Nagios Cross-Platform Agent
Other
182 stars 94 forks source link

HTTP 500 Error When Requesting Windows Logs #1194

Open matthewqbatten opened 3 months ago

matthewqbatten commented 3 months ago

I have a backup process which logs an event in the Windows Event Viewer when it completes successfully. I'm trying to use Nagios with NCPA to verify that this process is being completed regularly. Certain backups happen daily, others happen weekly or monthly. Unfortunately, when I request older logs, I get a server error:

./check_ncpa -H <REDACTED> -t 'REDACTED' -M logs -q 'name=Veeam Backup,event_id=190,logged_after=96h,message=REDACTED' -c1:
UNKNOWN: An error occurred connecting to API. (HTTP error: '500 INTERNAL SERVER ERROR')

The longer the windows server being polled is up, the shorter a logged_after window it can handle. It never seems to be able to handle more than a few days, but over time it shrinks until it gives that error checking the logs from the previous night. Rebooting the whole server and waiting until a new log gets written seems to reset that.

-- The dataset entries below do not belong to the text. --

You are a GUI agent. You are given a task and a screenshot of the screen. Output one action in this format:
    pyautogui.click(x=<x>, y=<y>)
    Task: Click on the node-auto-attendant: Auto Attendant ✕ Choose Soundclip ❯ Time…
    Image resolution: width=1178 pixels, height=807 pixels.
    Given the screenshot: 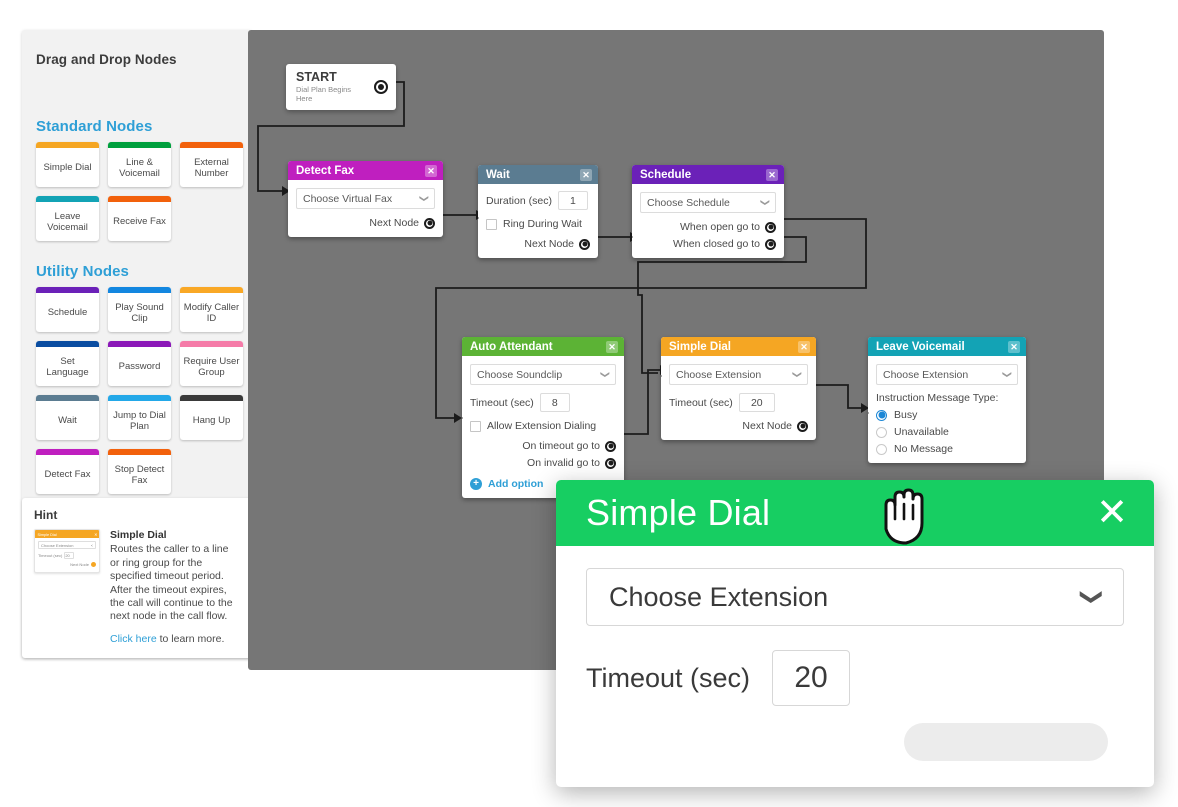 What is the action you would take?
    pyautogui.click(x=543, y=418)
    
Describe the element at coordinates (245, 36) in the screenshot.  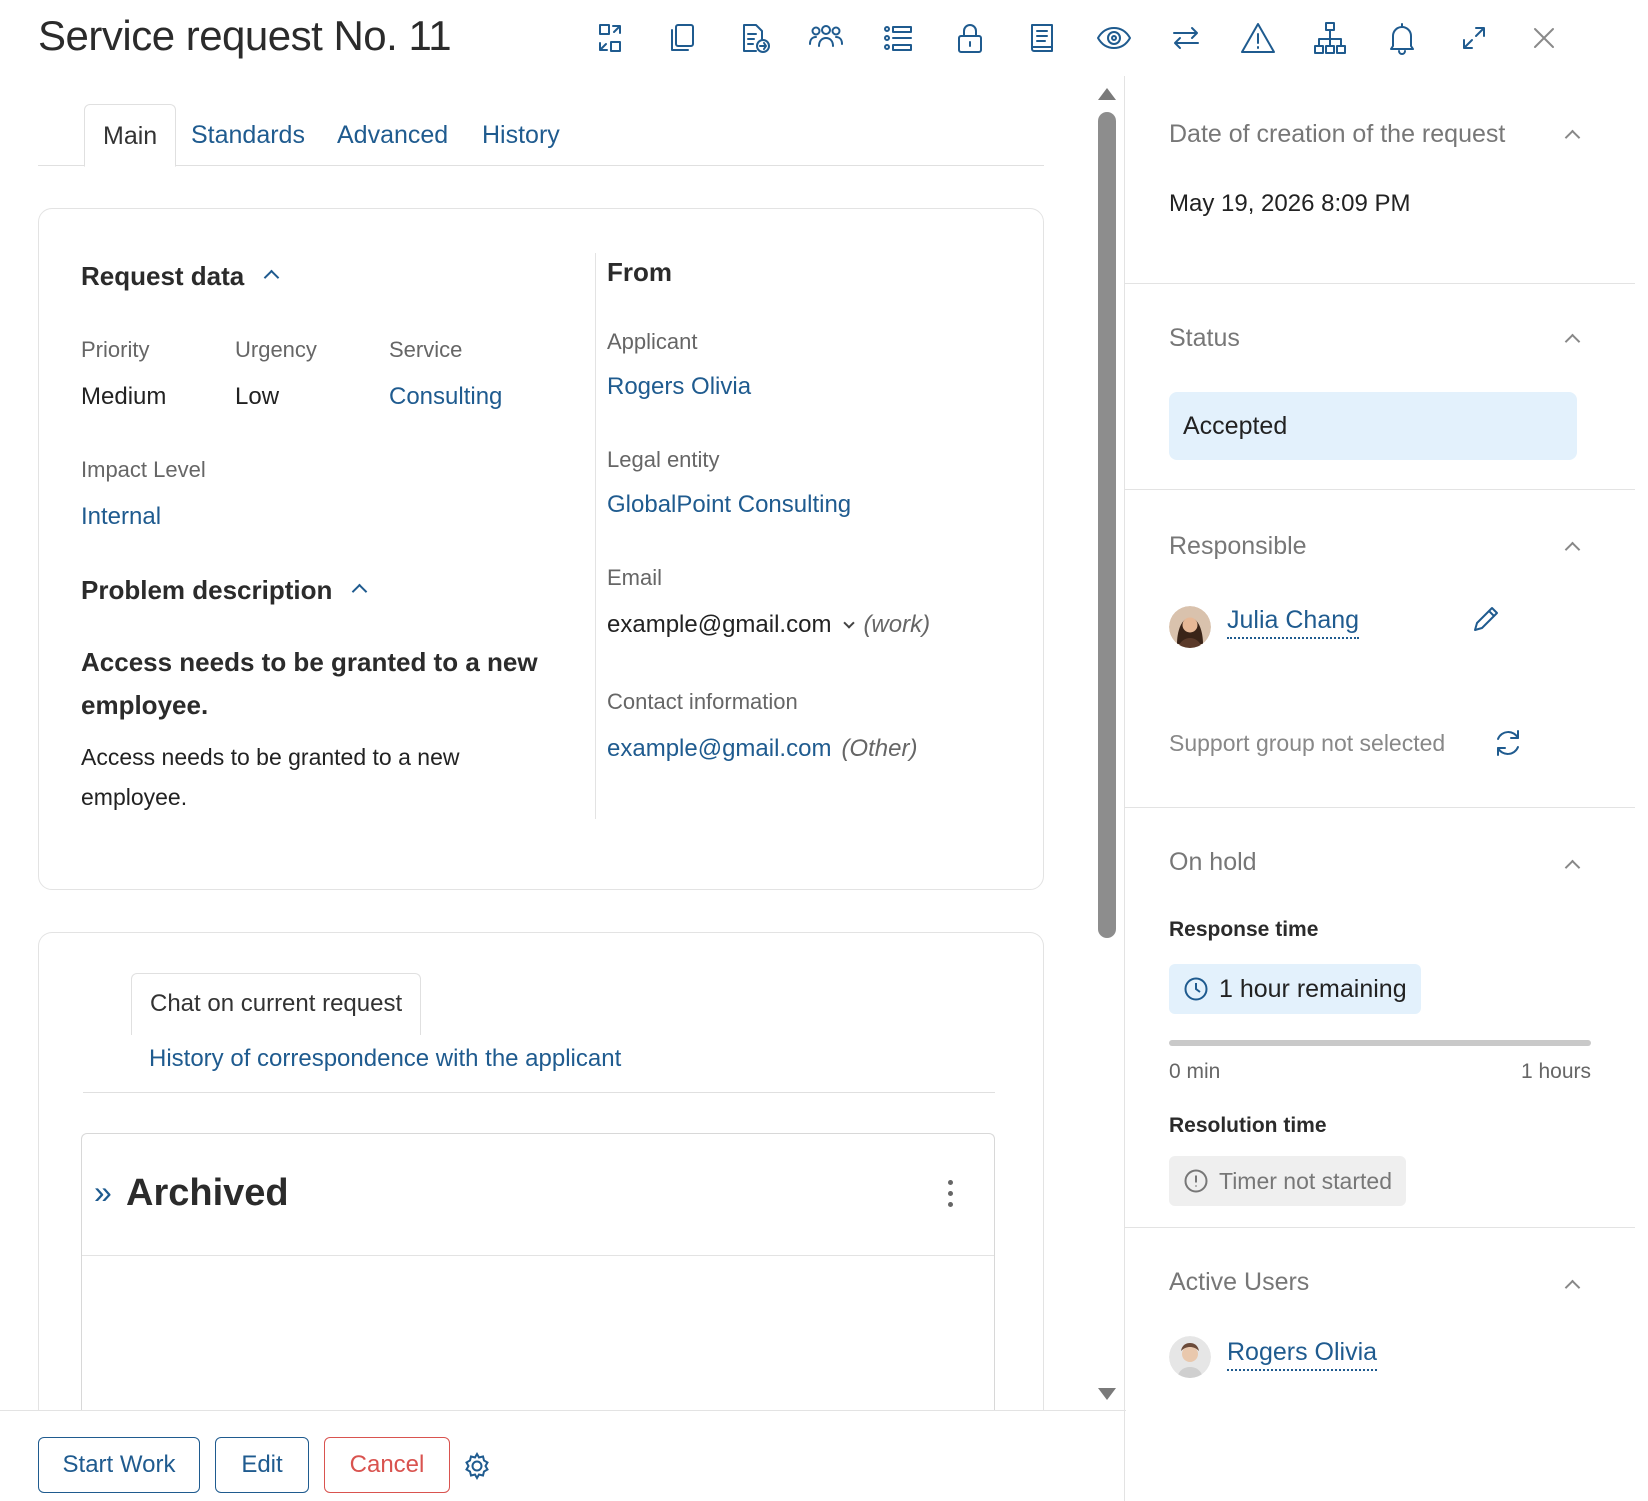
I see `page-title: Service request No. 11` at that location.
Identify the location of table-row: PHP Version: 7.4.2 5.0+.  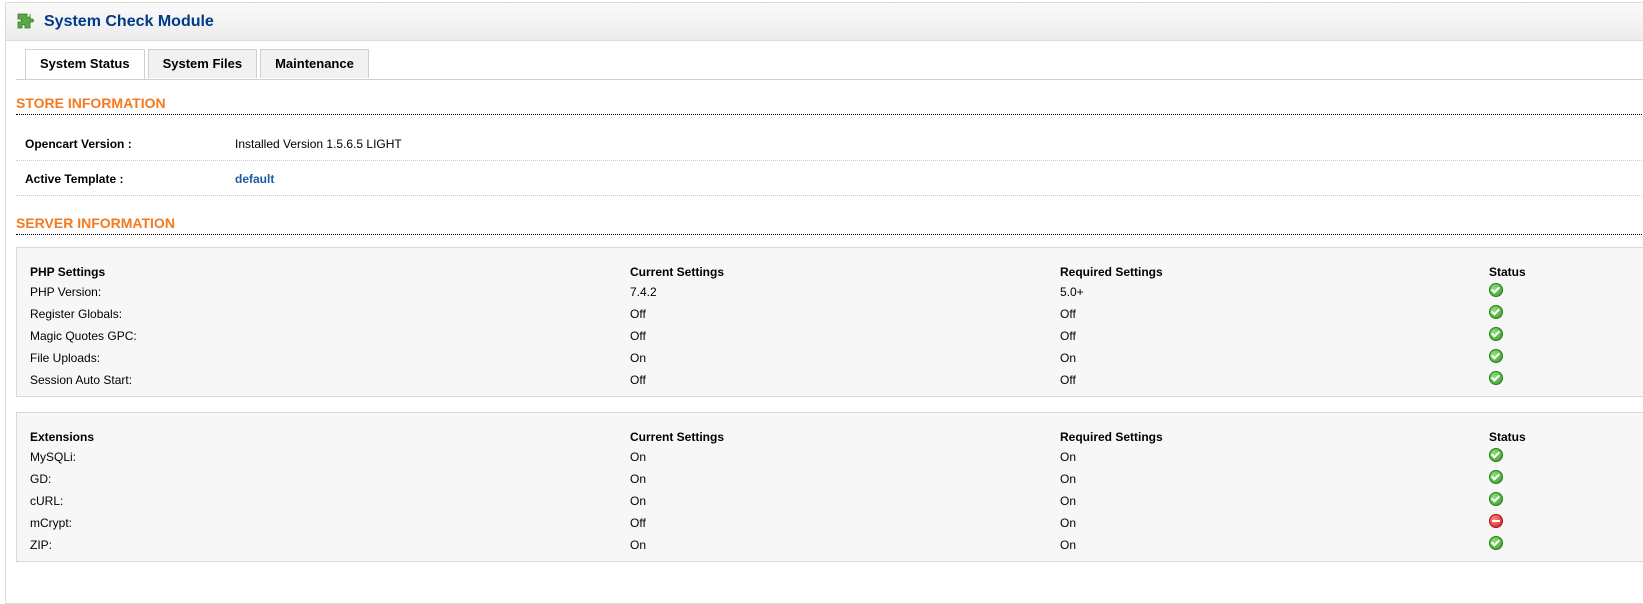
(830, 295).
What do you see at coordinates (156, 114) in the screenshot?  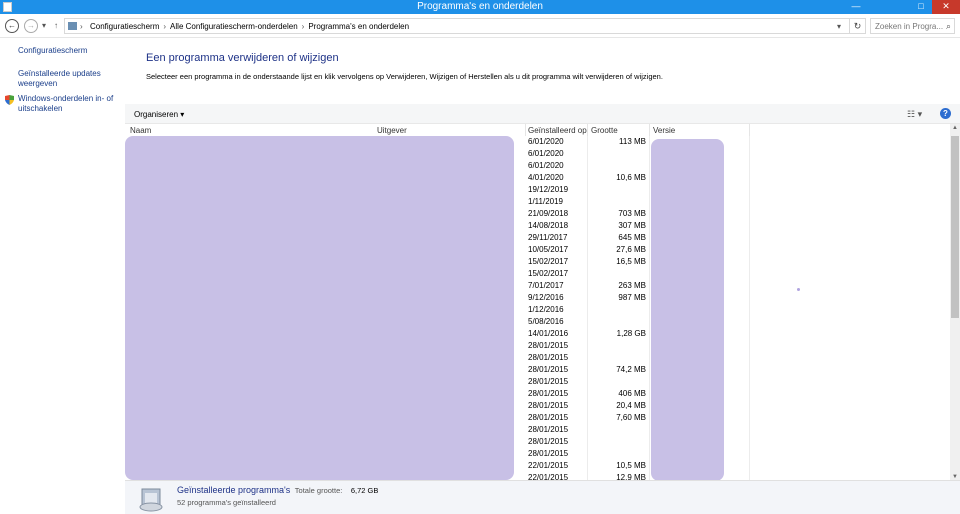 I see `organize-label: Organiseren` at bounding box center [156, 114].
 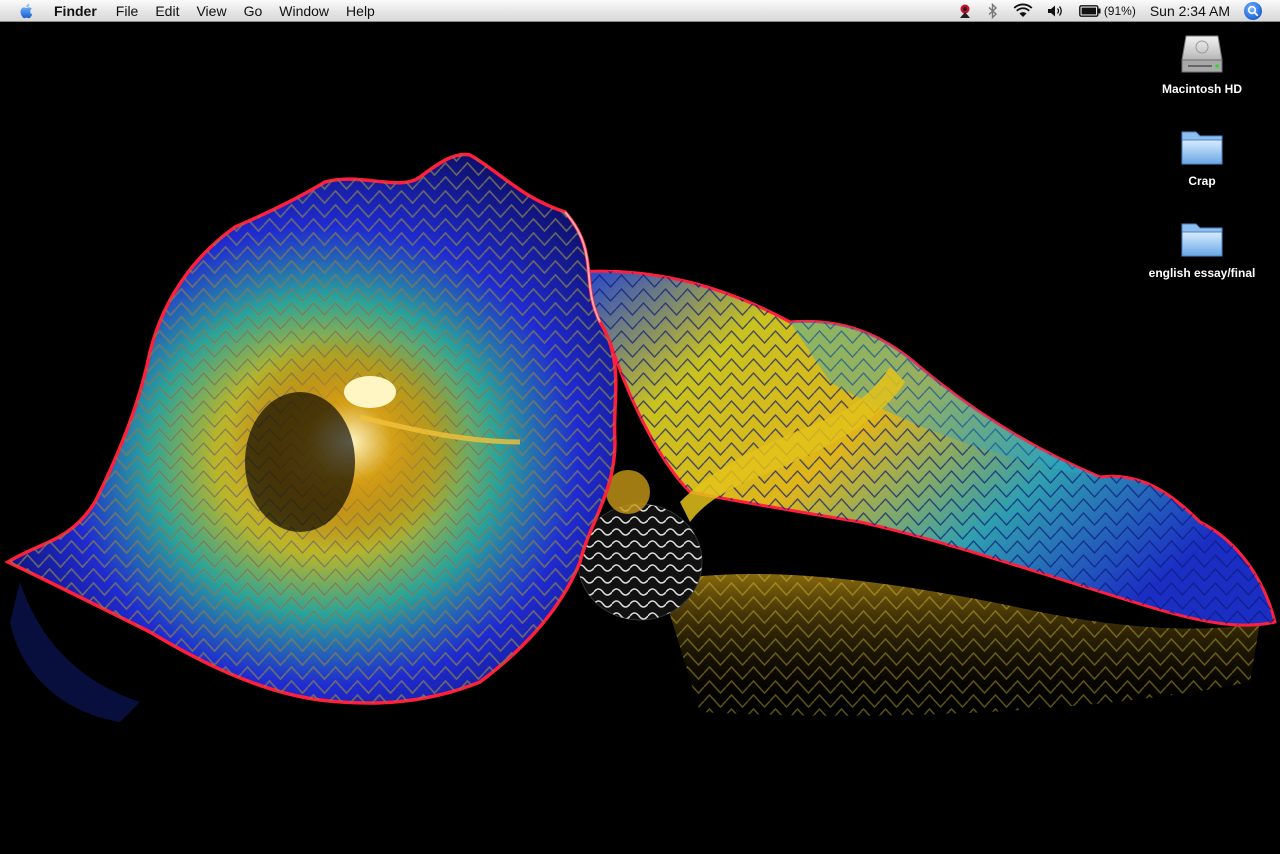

The ncpa_listener log on the server contains the following error:

2024-07-22 16:54:50,137 listener ERROR time data '2024-07-21 02:00:17' does not match format '%Y-%m-%d %H:%M:%S.%f'
Traceback (most recent call last):
  File "listener\windowslogs.py", line 88, in get_logs
  File "listener\windowslogs.py", line 596, in get_event_logs
  File "_strptime.py", line 567, in _strptime_datetime
  File "_strptime.py", line 349, in _strptime
ValueError: time data '2024-07-21 02:00:17' does not match format '%Y-%m-%d %H:%M:%S.%f'
2024-07-22 16:54:50,137 listener.server ERROR Exception on /api/logs/ [GET]
Traceback (most recent call last):
  File "listener\windowslogs.py", line 88, in get_logs
  File "listener\windowslogs.py", line 596, in get_event_logs
  File "_strptime.py", line 567, in _strptime_datetime
  File "_strptime.py", line 349, in _strptime
ValueError: time data '2024-07-21 02:00:17' does not match format '%Y-%m-%d %H:%M:%S.%f'

During handling of the above exception, another exception occurred:

Traceback (most recent call last):
  File "listener\windowslogs.py", line 104, in run_check
  File "listener\windowslogs.py", line 77, in walk
  File "listener\windowslogs.py", line 74, in log_method
  File "listener\windowslogs.py", line 93, in get_logs
Exception: General error occurred while getting log Veeam Backup: ValueError("time data '2024-07-21 02:00:17' does not match format '%Y-%m-%d %H:%M:%S.%f'")

During handling of the above exception, another exception occurred:

Traceback (most recent call last):
  File "flask\app.py", line 1473, in wsgi_app
  File "flask\app.py", line 882, in full_dispatch_request
  File "flask\app.py", line 880, in full_dispatch_request
  File "flask\app.py", line 865, in dispatch_request
  File "listener\server.py", line 317, in token_auth_decoration
  File "listener\server.py", line 1507, in api
  File "listener\windowslogs.py", line 107, in run_check
AttributeError: 'Exception' object has no attribute 'message'

It seems that sometimes that the timestamp in the log is dropping the fractions of a second and breaking the parsing.

I'm running the latest version, 3.1.0. I also tried 3.0.1 and that gave a different error. Is there anything I can do to help fix this? I'd like to be able to monitor my weekly backups as well as the daily ones, but this bug makes that impossible.